# R integral domain, Q its field of fraction, M R-module with nontrivial annihilator. Is Ext(Q,M) always 0? [duplicate]

Let $R$ be an integral domain, let $Q$ be its field of fractions, and let $M$ be an $R$-module with nontrivial annihilator. Determine if $\mathrm{Ext}_{R}^{n}(Q,M) = 0$ for all $n \geq 0$.

Intuitively, I believe it is true, because the most natural example $R = \mathbb{Z}$, $Q = \mathbb{Q}$, and $M = \mathbb{Z}_m$ looks promising. However, this example is "bad", because $\mathbb{Z}$ is a PID, and therefore divisible is equivalent to injective.

My first thought is constructing a short exact sequence, for example, $0 \to Ann_R(M) \to Q \to M \to 0$ and look at its induced long exact sequence on the cohomology.

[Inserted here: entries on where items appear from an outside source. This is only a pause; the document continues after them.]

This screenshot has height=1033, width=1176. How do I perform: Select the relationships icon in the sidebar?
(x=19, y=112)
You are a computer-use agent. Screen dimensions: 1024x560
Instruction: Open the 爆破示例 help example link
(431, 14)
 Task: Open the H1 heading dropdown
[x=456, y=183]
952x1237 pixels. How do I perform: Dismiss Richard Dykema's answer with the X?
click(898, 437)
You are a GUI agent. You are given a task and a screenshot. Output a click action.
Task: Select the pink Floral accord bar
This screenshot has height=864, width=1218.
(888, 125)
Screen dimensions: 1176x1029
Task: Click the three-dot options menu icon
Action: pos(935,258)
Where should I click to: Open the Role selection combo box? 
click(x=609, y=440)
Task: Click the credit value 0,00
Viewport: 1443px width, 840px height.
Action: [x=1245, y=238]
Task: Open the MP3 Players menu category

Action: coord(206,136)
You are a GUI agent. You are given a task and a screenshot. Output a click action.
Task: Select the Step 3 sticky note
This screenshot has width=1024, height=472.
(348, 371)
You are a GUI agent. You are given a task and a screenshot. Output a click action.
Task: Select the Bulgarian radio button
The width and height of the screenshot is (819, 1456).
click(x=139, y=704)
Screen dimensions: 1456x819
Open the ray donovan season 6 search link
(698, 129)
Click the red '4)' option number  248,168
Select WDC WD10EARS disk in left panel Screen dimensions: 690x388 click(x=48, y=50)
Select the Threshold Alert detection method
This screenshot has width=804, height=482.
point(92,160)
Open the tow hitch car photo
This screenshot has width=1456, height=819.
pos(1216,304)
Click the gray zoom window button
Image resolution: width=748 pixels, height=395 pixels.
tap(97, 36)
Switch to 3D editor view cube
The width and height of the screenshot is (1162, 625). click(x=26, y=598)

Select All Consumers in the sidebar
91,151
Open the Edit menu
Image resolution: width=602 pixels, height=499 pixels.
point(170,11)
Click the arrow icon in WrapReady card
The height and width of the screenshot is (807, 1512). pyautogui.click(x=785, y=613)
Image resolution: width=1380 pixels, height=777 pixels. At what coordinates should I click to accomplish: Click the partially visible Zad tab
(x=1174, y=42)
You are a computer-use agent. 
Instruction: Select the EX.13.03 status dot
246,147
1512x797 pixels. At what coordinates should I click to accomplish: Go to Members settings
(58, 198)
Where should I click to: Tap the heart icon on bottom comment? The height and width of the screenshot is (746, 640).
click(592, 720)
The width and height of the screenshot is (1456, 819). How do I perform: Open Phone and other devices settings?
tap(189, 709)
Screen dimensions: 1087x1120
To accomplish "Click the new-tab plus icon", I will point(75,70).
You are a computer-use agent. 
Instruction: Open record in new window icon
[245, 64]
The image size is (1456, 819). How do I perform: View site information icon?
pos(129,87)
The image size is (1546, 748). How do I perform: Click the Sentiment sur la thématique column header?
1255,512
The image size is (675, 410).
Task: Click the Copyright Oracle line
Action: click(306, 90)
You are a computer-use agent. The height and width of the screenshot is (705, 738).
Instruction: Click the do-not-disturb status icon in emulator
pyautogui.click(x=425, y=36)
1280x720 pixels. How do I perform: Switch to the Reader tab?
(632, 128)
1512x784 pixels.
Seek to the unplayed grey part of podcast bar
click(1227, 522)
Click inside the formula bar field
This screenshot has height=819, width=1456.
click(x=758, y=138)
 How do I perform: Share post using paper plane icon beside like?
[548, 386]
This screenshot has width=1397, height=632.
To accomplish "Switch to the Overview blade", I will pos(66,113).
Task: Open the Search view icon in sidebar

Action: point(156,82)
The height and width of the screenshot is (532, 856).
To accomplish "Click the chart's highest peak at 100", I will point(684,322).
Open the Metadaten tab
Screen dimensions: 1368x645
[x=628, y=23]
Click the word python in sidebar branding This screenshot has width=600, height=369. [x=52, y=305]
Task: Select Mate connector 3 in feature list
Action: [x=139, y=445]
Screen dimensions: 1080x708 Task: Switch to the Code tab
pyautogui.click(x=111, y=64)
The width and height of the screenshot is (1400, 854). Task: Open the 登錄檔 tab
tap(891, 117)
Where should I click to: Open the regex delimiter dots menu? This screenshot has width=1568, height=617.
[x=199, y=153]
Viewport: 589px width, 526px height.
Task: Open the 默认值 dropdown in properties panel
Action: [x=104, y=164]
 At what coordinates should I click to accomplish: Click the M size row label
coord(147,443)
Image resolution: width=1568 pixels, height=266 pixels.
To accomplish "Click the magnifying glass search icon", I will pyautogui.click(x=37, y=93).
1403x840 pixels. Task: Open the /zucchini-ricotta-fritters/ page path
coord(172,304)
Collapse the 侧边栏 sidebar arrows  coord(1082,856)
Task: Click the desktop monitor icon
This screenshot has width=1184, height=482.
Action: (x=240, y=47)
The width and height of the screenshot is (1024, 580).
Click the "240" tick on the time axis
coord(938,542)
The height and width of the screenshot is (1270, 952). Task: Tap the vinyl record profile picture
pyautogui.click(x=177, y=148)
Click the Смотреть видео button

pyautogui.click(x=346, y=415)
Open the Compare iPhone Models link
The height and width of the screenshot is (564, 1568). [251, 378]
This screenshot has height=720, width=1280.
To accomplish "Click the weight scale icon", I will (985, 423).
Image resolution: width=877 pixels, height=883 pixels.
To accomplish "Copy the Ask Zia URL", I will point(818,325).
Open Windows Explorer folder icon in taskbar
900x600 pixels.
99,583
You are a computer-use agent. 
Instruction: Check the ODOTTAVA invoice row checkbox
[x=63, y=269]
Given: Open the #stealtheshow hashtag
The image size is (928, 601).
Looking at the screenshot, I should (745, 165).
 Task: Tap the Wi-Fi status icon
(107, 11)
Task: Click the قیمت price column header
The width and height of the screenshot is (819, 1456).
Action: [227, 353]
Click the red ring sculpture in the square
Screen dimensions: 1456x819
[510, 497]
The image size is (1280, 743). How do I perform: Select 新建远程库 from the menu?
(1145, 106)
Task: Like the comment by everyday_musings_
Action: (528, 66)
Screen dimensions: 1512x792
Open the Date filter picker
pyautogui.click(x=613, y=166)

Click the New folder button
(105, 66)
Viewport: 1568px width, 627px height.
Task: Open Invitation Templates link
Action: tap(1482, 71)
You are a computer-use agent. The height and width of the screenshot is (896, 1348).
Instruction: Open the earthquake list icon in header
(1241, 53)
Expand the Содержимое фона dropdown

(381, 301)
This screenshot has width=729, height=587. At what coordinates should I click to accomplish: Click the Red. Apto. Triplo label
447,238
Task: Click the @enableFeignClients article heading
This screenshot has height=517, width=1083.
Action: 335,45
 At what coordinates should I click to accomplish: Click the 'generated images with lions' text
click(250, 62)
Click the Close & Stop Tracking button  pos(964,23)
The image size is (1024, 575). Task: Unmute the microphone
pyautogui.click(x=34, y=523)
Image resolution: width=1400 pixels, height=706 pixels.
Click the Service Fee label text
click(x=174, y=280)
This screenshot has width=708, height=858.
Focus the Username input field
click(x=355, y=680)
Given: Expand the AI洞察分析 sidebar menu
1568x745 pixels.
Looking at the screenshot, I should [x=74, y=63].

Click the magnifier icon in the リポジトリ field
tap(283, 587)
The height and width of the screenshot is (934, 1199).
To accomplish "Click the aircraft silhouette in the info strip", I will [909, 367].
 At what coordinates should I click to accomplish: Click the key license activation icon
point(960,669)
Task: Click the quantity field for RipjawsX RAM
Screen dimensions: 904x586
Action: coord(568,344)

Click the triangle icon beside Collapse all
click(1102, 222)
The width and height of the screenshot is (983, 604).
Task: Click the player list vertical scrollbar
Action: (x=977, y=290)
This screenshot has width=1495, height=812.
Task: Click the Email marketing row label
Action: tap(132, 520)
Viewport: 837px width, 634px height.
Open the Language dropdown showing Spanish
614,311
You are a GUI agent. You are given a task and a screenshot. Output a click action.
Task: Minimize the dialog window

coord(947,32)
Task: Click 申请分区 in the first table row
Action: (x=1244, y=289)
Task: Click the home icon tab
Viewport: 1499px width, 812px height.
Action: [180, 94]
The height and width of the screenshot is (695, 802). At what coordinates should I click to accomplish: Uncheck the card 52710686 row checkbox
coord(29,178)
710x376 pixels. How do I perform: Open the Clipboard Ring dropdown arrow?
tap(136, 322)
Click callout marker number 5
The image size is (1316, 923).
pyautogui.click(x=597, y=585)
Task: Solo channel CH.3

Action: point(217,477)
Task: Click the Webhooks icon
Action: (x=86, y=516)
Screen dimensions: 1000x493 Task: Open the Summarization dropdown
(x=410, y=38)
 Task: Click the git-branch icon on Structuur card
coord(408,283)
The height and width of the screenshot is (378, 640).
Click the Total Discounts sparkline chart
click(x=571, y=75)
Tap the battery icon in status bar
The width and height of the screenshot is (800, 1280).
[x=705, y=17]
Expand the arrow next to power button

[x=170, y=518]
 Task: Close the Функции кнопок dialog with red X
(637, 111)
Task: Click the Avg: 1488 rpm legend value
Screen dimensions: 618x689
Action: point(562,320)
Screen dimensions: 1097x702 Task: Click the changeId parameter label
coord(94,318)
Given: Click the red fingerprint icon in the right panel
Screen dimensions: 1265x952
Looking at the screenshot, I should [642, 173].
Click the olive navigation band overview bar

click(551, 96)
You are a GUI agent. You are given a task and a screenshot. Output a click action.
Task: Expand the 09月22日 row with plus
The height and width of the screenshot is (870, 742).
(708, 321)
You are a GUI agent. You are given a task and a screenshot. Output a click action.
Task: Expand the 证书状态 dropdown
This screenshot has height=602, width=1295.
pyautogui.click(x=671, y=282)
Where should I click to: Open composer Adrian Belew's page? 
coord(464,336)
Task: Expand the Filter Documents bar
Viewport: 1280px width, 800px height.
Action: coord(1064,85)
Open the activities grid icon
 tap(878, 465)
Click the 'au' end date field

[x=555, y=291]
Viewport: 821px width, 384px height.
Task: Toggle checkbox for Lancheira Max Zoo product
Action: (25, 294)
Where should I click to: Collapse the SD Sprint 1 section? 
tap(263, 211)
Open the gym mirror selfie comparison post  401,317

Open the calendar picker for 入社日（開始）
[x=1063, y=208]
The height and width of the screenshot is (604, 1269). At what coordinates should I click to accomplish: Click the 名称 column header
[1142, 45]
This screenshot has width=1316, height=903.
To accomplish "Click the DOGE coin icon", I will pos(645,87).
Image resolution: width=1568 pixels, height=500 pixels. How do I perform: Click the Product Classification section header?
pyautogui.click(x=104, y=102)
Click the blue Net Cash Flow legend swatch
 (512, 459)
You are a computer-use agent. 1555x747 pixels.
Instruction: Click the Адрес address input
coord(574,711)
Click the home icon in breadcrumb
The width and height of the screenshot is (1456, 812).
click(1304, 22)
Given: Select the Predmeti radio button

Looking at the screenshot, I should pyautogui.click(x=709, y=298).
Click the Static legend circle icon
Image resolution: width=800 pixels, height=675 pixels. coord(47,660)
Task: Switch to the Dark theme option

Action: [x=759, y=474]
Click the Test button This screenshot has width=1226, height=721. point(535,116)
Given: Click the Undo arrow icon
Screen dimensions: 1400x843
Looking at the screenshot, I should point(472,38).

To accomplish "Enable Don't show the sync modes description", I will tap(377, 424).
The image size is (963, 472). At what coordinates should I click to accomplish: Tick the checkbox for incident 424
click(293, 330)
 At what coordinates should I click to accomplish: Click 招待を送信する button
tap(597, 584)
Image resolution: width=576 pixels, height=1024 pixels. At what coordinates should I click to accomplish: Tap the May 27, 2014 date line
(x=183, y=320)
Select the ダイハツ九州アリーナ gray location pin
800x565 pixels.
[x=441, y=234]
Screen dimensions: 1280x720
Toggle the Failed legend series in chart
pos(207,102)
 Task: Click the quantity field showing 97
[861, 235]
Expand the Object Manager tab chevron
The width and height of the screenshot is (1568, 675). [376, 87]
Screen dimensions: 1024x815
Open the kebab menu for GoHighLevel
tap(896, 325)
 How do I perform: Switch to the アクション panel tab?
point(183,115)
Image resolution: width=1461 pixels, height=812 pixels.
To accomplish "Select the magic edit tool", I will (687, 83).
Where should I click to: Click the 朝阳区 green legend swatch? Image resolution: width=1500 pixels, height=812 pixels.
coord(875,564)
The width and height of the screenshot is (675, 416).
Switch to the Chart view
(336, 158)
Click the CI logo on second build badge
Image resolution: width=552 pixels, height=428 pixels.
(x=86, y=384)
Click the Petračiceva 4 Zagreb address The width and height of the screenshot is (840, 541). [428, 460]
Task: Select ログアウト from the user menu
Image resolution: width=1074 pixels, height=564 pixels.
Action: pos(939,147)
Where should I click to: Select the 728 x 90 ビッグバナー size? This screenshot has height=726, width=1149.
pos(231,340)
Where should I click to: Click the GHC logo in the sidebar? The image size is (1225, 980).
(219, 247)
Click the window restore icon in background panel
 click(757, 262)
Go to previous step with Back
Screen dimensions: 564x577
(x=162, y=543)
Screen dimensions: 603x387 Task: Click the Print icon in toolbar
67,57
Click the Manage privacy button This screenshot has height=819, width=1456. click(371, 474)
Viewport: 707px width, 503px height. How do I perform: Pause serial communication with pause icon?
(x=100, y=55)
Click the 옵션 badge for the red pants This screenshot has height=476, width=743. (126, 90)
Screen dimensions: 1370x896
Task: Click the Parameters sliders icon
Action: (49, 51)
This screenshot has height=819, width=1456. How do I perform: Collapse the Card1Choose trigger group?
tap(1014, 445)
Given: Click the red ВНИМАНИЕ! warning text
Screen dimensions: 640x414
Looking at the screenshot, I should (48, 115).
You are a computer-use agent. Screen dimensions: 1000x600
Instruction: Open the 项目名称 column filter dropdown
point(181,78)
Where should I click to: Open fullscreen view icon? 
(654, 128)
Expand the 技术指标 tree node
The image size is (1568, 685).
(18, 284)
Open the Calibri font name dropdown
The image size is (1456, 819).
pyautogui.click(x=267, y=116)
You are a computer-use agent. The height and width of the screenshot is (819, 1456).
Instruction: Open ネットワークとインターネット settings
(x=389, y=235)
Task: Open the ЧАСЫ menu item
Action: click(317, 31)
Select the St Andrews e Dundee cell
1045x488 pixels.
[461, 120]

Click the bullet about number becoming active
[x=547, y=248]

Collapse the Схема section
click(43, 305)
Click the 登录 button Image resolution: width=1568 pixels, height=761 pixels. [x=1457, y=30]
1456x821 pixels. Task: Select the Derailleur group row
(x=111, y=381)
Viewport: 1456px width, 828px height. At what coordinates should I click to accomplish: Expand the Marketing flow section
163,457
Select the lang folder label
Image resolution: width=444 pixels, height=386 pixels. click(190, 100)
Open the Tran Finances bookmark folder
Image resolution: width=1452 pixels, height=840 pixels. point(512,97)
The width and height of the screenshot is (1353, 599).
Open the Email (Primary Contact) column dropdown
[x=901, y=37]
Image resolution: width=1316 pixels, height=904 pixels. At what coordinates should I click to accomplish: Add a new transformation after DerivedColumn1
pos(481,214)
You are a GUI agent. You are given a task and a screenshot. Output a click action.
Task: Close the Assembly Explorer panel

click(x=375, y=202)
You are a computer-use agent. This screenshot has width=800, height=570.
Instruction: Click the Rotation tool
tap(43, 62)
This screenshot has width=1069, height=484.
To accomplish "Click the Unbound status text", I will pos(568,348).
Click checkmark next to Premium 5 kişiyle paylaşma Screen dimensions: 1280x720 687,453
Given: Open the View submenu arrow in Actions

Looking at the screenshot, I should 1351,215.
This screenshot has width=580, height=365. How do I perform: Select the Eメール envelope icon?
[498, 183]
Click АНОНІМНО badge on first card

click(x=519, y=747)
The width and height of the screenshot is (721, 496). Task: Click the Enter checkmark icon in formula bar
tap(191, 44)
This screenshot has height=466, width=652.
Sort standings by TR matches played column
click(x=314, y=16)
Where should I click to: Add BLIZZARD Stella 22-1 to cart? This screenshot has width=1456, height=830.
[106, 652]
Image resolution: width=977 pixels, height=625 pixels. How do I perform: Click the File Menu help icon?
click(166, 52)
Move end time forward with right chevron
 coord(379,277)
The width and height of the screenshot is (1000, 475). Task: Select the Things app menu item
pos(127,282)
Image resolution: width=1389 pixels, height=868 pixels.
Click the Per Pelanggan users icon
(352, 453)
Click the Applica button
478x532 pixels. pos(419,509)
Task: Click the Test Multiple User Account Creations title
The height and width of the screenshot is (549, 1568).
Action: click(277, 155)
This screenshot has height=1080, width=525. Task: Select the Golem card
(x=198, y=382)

However, I never succeed. My professor suggests that I should somehow use the fact that $Q$ is the field of fractions, maybe though the fact that $Q$ will kill all the torsions (considering the induced cohomology on $Tor$).

Can anyone give me some more suggestions? Thanks!

Let $a \in R$ non-zero with $aM=0$. Since Ext is linear in both variables, we have that multiplication by $a$ on $\operatorname{Ext}^i(Q,M)$ is both an isomorphism and the zero map (since it is an isomorphism on $Q$ and zero on $M$). Of course the Ext group must be zero itself then.